Tidak jauh sih berkelilingnya. Hanya membawa mereka ke arah tanah kosong di sebelah rumah itu, lalu berbalik menuju ke arah musholla dan setelahnya kembali lagi ke rumah. Lalu mereka akan turun dan saya bisa pergi ke kantor dengan tenang. Tidak jauh-jauh. Cukup sebagai syarat saja bahwa mereka sudah ikut naik motor. Tidak memakan waktu yang lama juga, paling-paling dua atau tiga menit.

Lalu apa yang bikin terlambat? Berkelilingnya memang hanya sebentar. Tapi hal-hal lain yang berhubungan dengan syarat naik motor itu lah yang sering kali bertele-tele. Misalnya Hikari memakai sepatu putih, Hoshi ingin juga bersepatu putih. Padahal sepatu putihnya entah ada di mana. Maka menunggu lah sementara umminya mencarikan sepatu untuk Hoshi. Harus ketemu, atau Hoshi akan merajuk dan menangis tak mau naik. Akhirnya terlambatlah. :D

Kadang kala keduanya kompak berulah. Naik motornya tidak mau dibantu, maunya berusaha naik sendiri. Yang tentu saja akan memakan waktu cukup lama, karena mereka masih terlalu kecil untuk naik sepda motor dengan usaha sendiri. Lalu setelah selesai berkeliling dan sampai di rumah, turun dari motor juga tak mau dibantu, harus turun sendiri. Kemudian setelah turun, mau membunyikan klakson dulu. Ingin menghidupkan lampu, main-main dengan lampu sein. :D

Seperti itu lah. Hal-hal yang kelihatannya tidak penting. Tapi biar lah begitu. Terlambat satu atau dua menit tak masalah. Penghasilan terpotong sekian persen setiap bulan pun biarlah. Toh pekerjaan saya juga tidak terpengaruh hanya karena terlambat sekian menit itu.

Saya bertekad untuk bisa sebanyak mungkin menyenangkan mereka. Ingin semaksimal mungkin melihat tingkah polah mereka. Ingin selalu mengikuti apa yang terjadi, apa yang mereka lakukan saaat tumbuh dan berkembang. Manja, nakal dan isengnya mereka adalah hal yang sebisa mungkin tidak ingin saya lewatkan.

Masih banyak waktu untuk hal-hal lain.
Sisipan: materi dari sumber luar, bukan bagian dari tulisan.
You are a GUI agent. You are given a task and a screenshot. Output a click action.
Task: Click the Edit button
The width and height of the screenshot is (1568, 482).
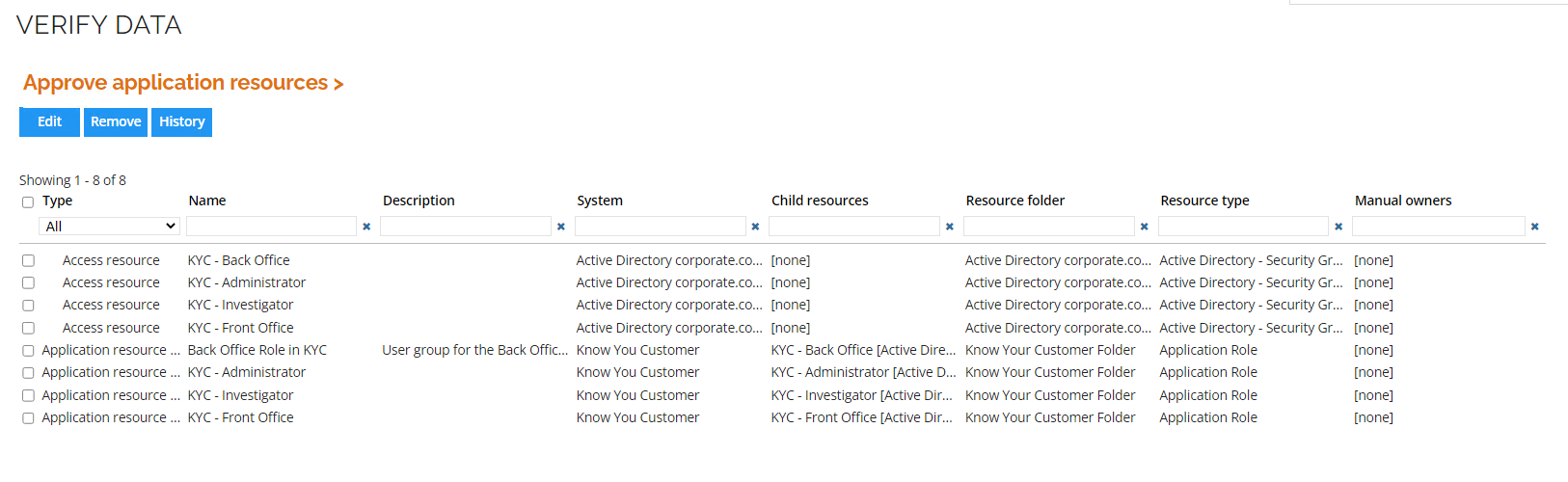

Sementara masa kanak-kanak mereka tentu tidak akan selamanya. Saya ingin sebanyak mungkin menikmati waktu bersama mereka. :)

Hoshi dan Huruf Konsonan

Meskipun semakin lancar bicara, tapi akhir-akhir ini ada beberapa huruf konsonan yang tertukar oleh Hoshi. Bunyinya sih jelas, tapi penempatannya yang malah jadi sering tidak konsisten. Padahal sebelumnya tak ada masalah dengan huruf-huruf itu.

Huruf R.
Sudah sejak lama Hoshi lancar menyebut RRRRR. Tapi tidak selalu. Bunyi R itu akan jelas dan jernih jika berada di tengah kata. Misalnya pada kata LARI, BARU, KERANG. Tetapi kemudian akan berubah menjadi bunyi huruf lain jika R-nya berada di belakang atau di depan kata. 
KASUR-->KASUN
MOTOR-->MOTON
RINDU-->LINDU. 

Huruf B.
Ini juga tidak selalu. Ada beberapa kata yang jika diawali dengan huruf B, bunyinya akan berubah menjadi huruf M. Dia lancar menyebut kata BALON dan BADUT, misalnya. Tetapi saat menyebut BINTANG, yang terucap dari mulutnya adalah MINTANG. Saat dia berkata MANYAK-MANYAK, itu berarti BANYAK-BANYAK. :D

Huruf K.
Seperti yang lain, yang ini pun hanya terjadi pada kata-kata tertentu saja. Tapi lumayan banyak sih. Huruf K yang berada di awal suatu kata kadang kala akan berubah menjadi hufuf T. 
KAWAN--> TAWAN
KAKAK--> TATA (Yang ini pernah saya ceritakan di postingan terdahulu)
KOLAM-->TOLAM
Dsb.
Yang akhirnya jadi sedikit terdengar ganjil tentang huruf K yang berubah bunyi ini adalah panggilan Hoshi kepada kakaknya.
Dalam versi Hoshi yang paling baru, panggilannya kepada Hikari adalah KAKA HIKARI. 
Kemudian disingkatnya sendiri menjadi KAKA KARI. 
Lalu -dengan pola huruf K berubah menjadi huruf T- panggilannya menjadi KAKA TARI.
Dan akhir-akhir ini, entah bagaimana, huruf R-nya menghilang, jadilah KAKA TAI.
Lucu.
Tapi meskipun KAKA TAI, Hoshi melafalkannya dengan caranya sendiri. Dengan bunyi I di bagian belakang yang menggantung. Sekilas terdengar seperti bunyi huruf Y, KAKA TAY. Tapi tidak persis seperti itu juga. Maka alih-alih berkonotasi kotoran, panggilan KAKA TAI-nya terdengar mesra dan spesial.

:)

Selasa, 12 Juni 2012

Jauh Bunga Melati, Dekat Bunga Bangkai

Yang namanya saudara itu, katanya seperti piring dan gelas kaca. Kalau berdekatan berisiknya bukan main. Berdenting-denting tiada henti setiap bersentuhan. Tapi kalau jauh jadinya sunyi dan kesepian. Ada juga yang bilang 'jauh harum bunga melati, dekat bau bunga bangkai'. Kalau sedang jauh terasa rindu dan sayangnya tak terkira, tapi begitu ketemu ya bertengkar dan berselisih.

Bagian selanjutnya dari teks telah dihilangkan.